VP: What has their response been so far?
BC:
Very positive. They are driven by the customer so the customer sees that this data set can provide insight into things they are looking for already, so having that data set now in their existing data marts or data warehouses allows them to do more.

VP: And will this service be available on a license basis or in the cloud?
JD:
The way we are approaching it is as an optional extension of touchpoint. It’s using the existing collection engine, and licensing the OpenPlatform components so that our customers can add on licence capabilities to condition and export the data in these various ways. You could theoretically put the whole of touchpoint into the cloud, but you’re exporting a lot of valuable and secure data, and I don’t think our customers would want to do that.

VP: Clearly, you are working from an existing customer base, but does it provide additional advantages by following the licence model?
JD:
It does. What it allows us to do is to segment the CEM value proposition. CEM is a very misunderstood term in the industry; it means a lot of things to a lot of people. Whereas our existing proposition, touchpoint, was a very specific heavy-lift aggregation engine providing insight into customer uses with a set of tools on top of it, and provided a very broad access to the data – what we are doing with OpenPlatform is almost narrowing the usage of that data.

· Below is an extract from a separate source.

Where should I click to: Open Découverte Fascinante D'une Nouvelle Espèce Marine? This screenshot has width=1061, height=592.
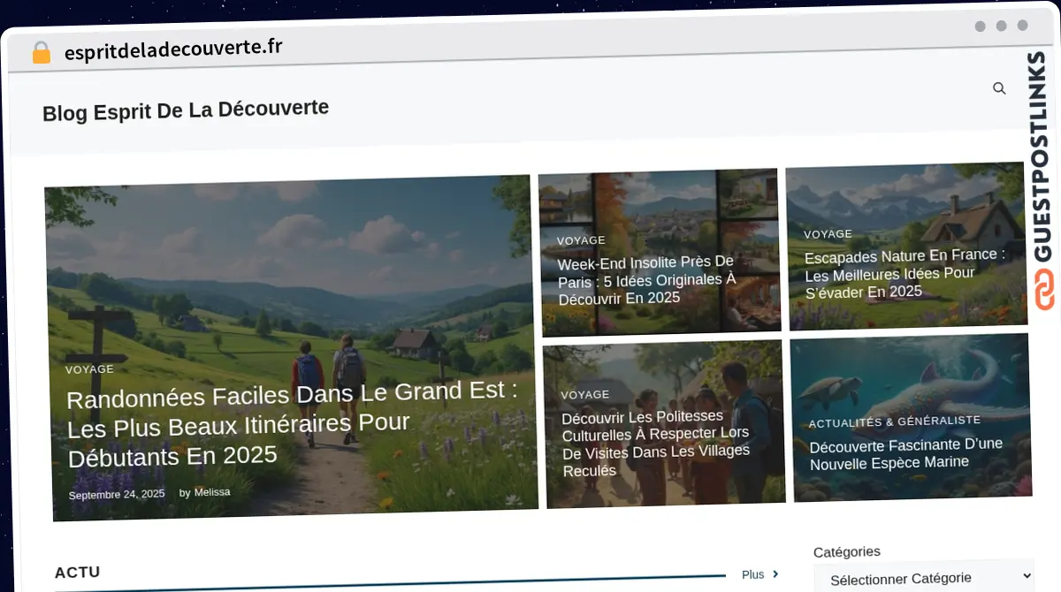tap(905, 453)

We foresee being able to almost package those use cases and deliver them as a one-off play, so not necessarily as an optional add-on to an existing touchpoint customer, but actually just providing a data mart and component into a new customer as a stand-alone value proposition to deliver a set of specific use cases. As CEM becomes more segmented and understood these will act as value propositions in each of those segments.

VP: And what does this make of your relationship with the likes of Cognos and Business Objects?
BC:
It should make it clearer, in that those sorts of tools were always bolt-on. There were bolt-on ways of competing with our own native reporting capability and our own dash-boarding capability. What we are saying is let’s format our data and allow those guys to sit on top and deliver what they do best. It should make the relationship clearer, certainly from the customer’s perspective, making it easier for them to gain access and value using those tools.